Rows of pointing data
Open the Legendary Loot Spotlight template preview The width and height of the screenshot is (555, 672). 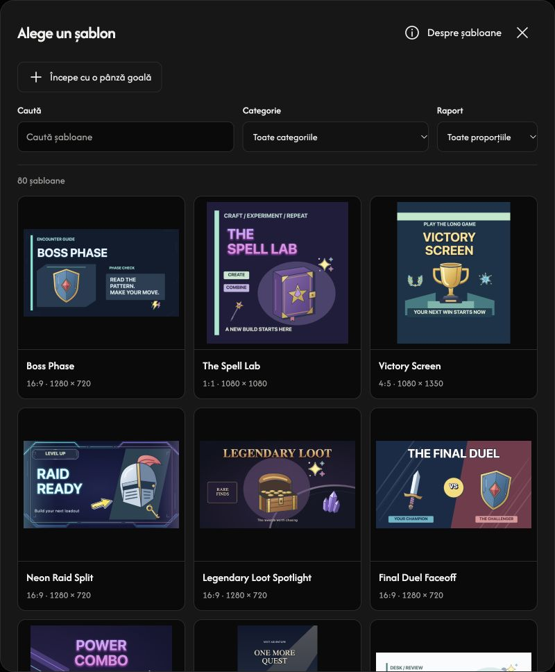pyautogui.click(x=277, y=485)
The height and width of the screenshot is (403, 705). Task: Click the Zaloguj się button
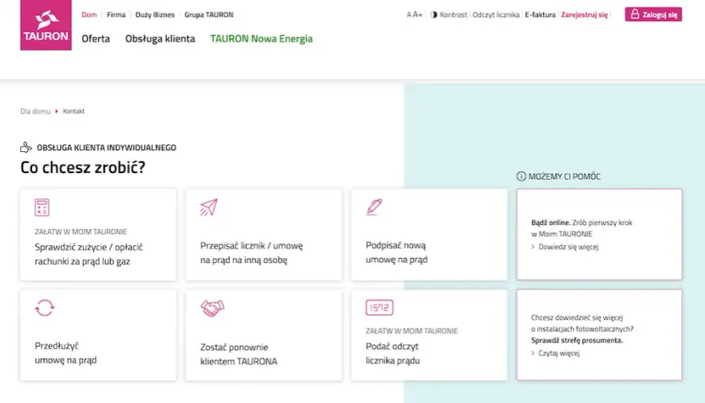(x=653, y=14)
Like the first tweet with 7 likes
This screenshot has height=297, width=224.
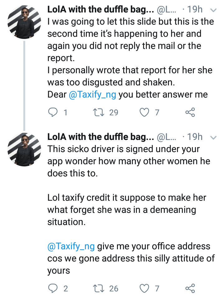pos(145,112)
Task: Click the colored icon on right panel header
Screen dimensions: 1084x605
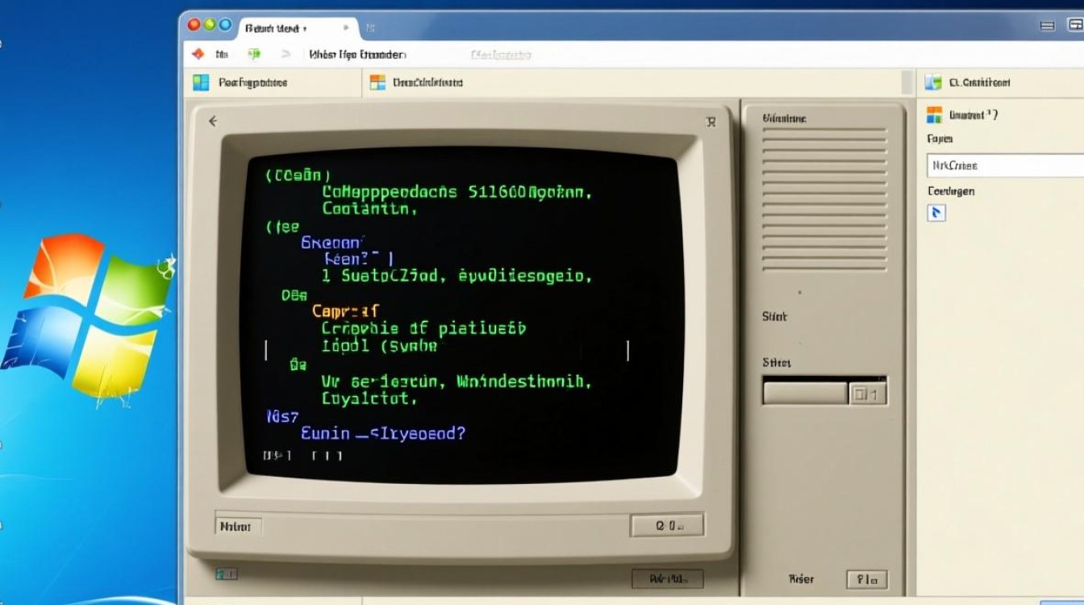Action: coord(934,82)
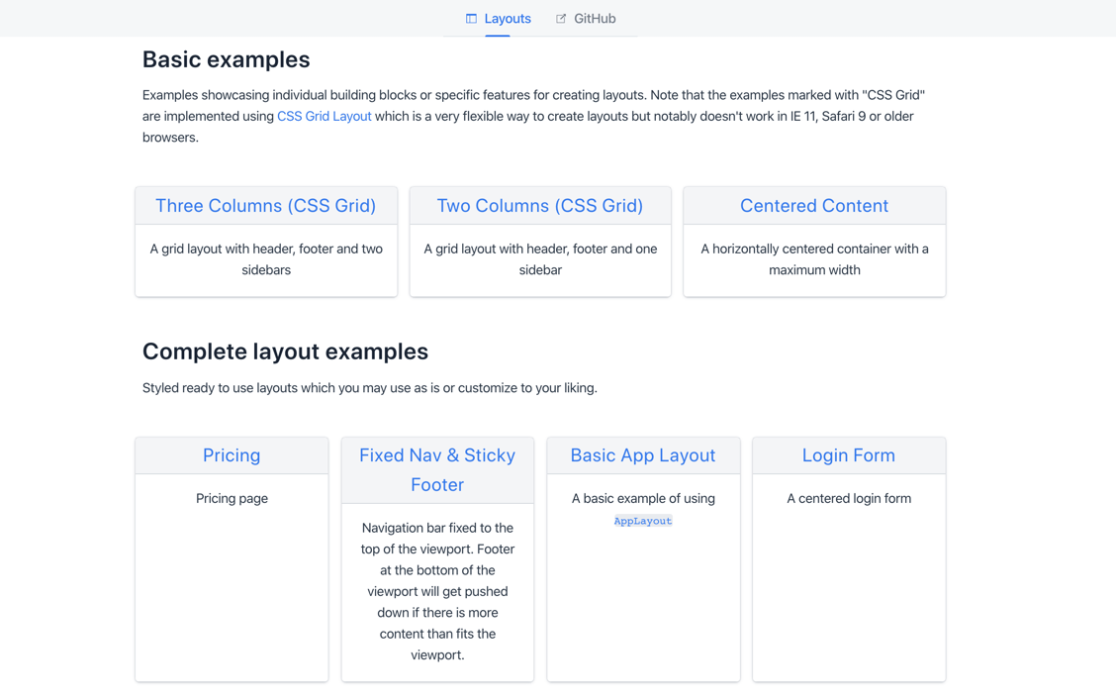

— Aim —
Begin at the line that contains "Task: Click the colored" and stop at the end of the data, then copy every line in that range, shifting each coordinate in the answers by adding 72 to it. Omit the pictures.

— Task result —
Task: Click the colored icon on right panel header
Screen dimensions: 1084x605
Action: coord(1006,154)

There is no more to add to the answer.